Semi-idle question: Is there community interest in sponsoring some more optimization of the cudaminer code for Kepler GK104 and GK110-based cards?
In honesty, I think I threw my best optimization ideas at the version most of you are already running. *grins* But there's probably another 5% here and there, which could translate into, say, at least a 10-20kh/sec boost on faster cards.
-Dave
You could also optimize on the low-end GT 640 (GDDR 5 version). It has Compute 3.5, does around 105 kHsh/s with OC and I generally found its results to scale up pretty linearly with the number of SMX. i.e. scaling it up to 12 SMX (like the GTX 780) yields some 630 kHash/s which people actually seem to be hitting when overclocking their devices.

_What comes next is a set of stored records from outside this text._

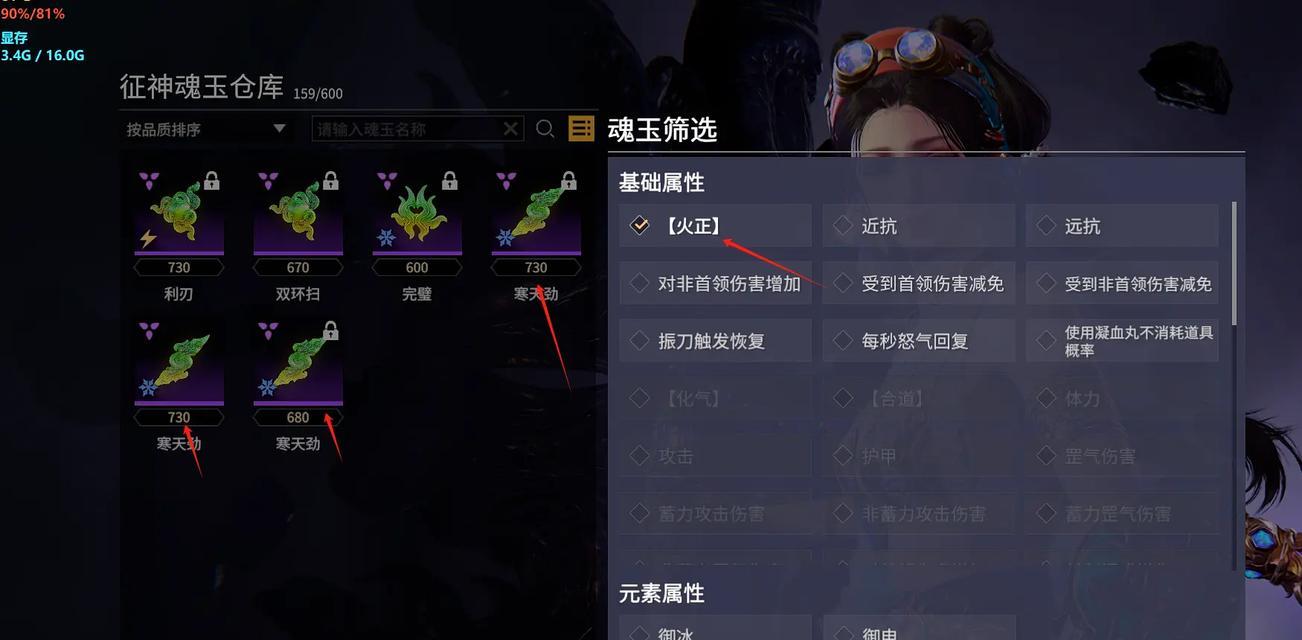Open the yellow filter list icon
This screenshot has width=1302, height=640.
581,128
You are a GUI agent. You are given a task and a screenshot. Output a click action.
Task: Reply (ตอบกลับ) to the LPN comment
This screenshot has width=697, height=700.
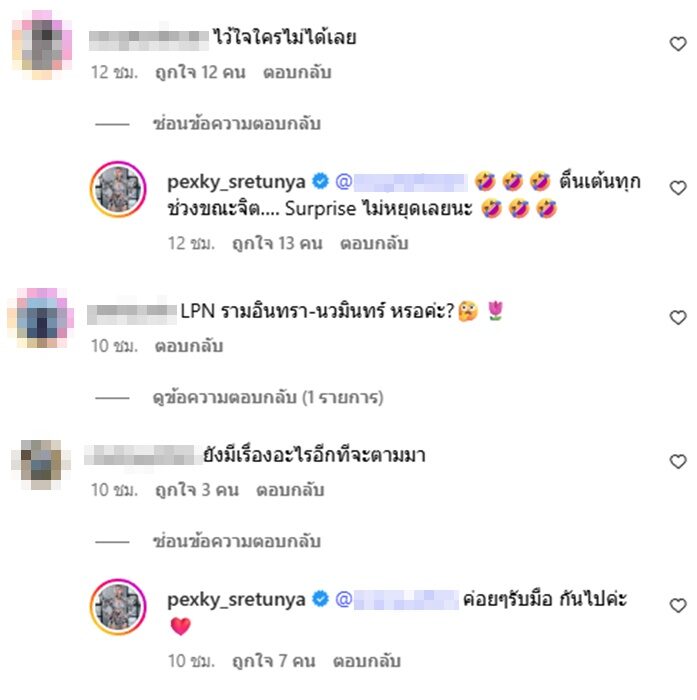[189, 346]
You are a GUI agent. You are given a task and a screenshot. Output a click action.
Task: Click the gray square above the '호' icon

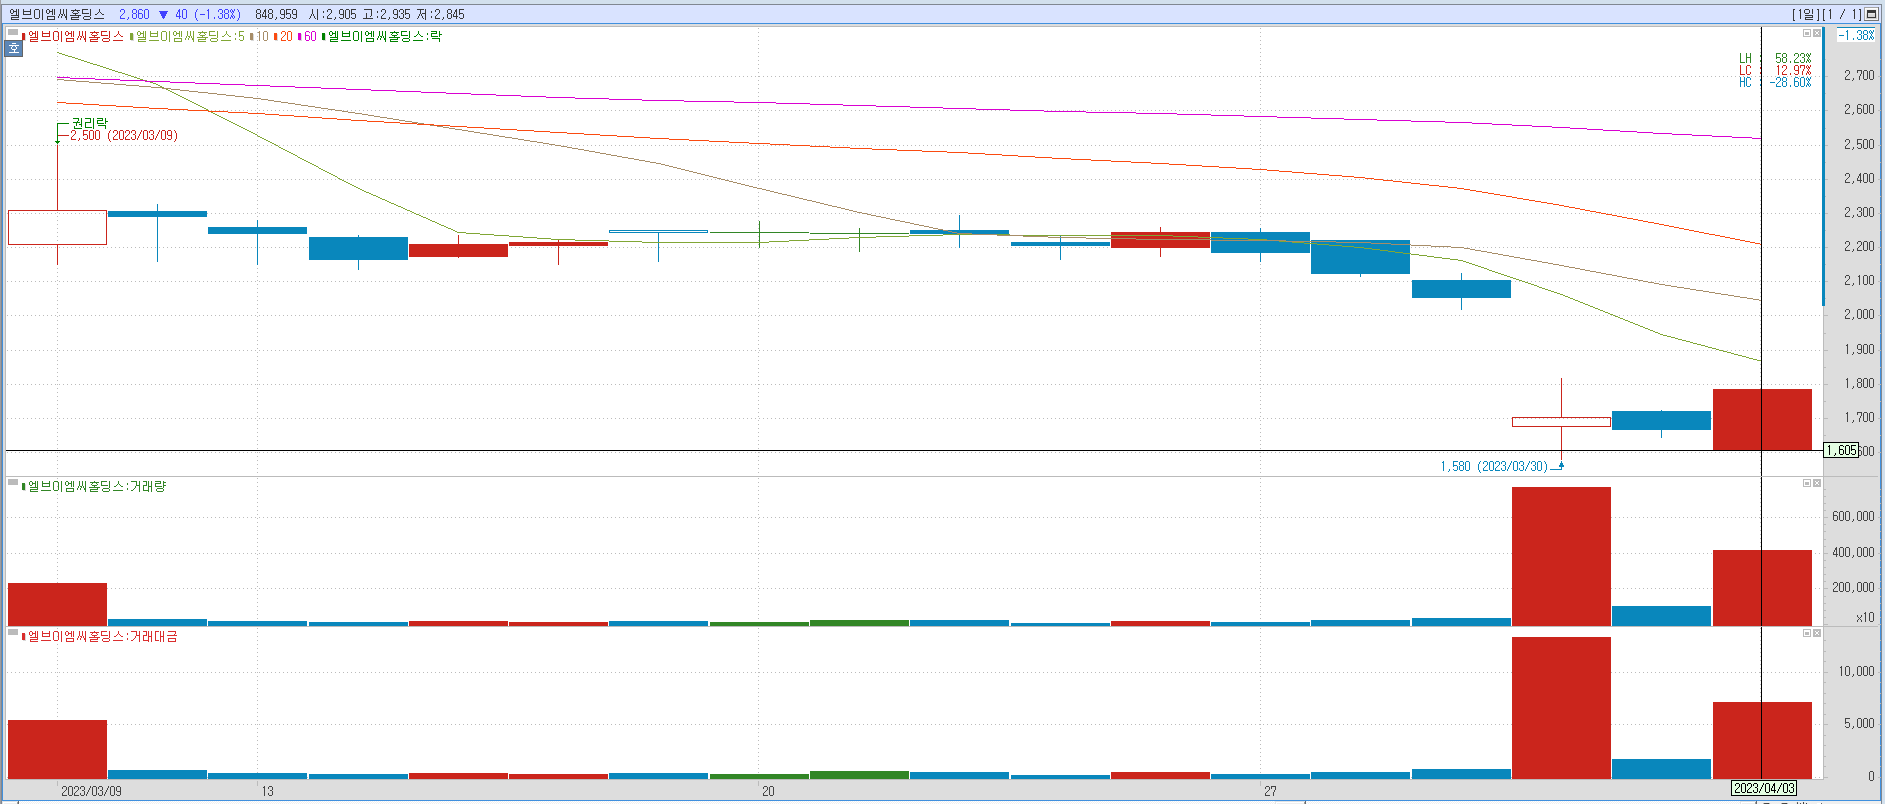click(14, 34)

EDIT: I did some profiling with Cuda 5.5 Visual Profiler on a Compute 3.0 device recently (also 2 SMX, a laptop part). I found that the artithmetic units were pretty maxed out. And it also showed an 80% efficiency in the instruction scheduler. Meaning that the dual issue feature in each SMX four warp schedulers was pretty nicely utilized. The occupancy on each SMX was 100%, which is perfect. Memory accesses were fully coalesced 128 byte transactions. Can't get any better than this.
Ooh. Good idea for the cheaper device - thank you.
Re "can't get any better" - that's the other reason I was thinking about grubbing for help. I'm guessing that the remainder of the optimization is going to be ugly. I've been staring at, e.g., the cuobjdump assembly output and the instruction throughput tables and trying to figure out if there are ways to improve it (nothing obvious). And, as you note, 80% instruction scheduling is already quite high. Doubling up keys in a clever way might get that to 90 but at the cost of probably unacceptable register pressure. I tried it once and threw away the code, but there are a few other ways to imagine doing it.
It's really hard to beat the raw number of ALUs those AMD devices have when the code is as trivially parallel as brute-force hashing.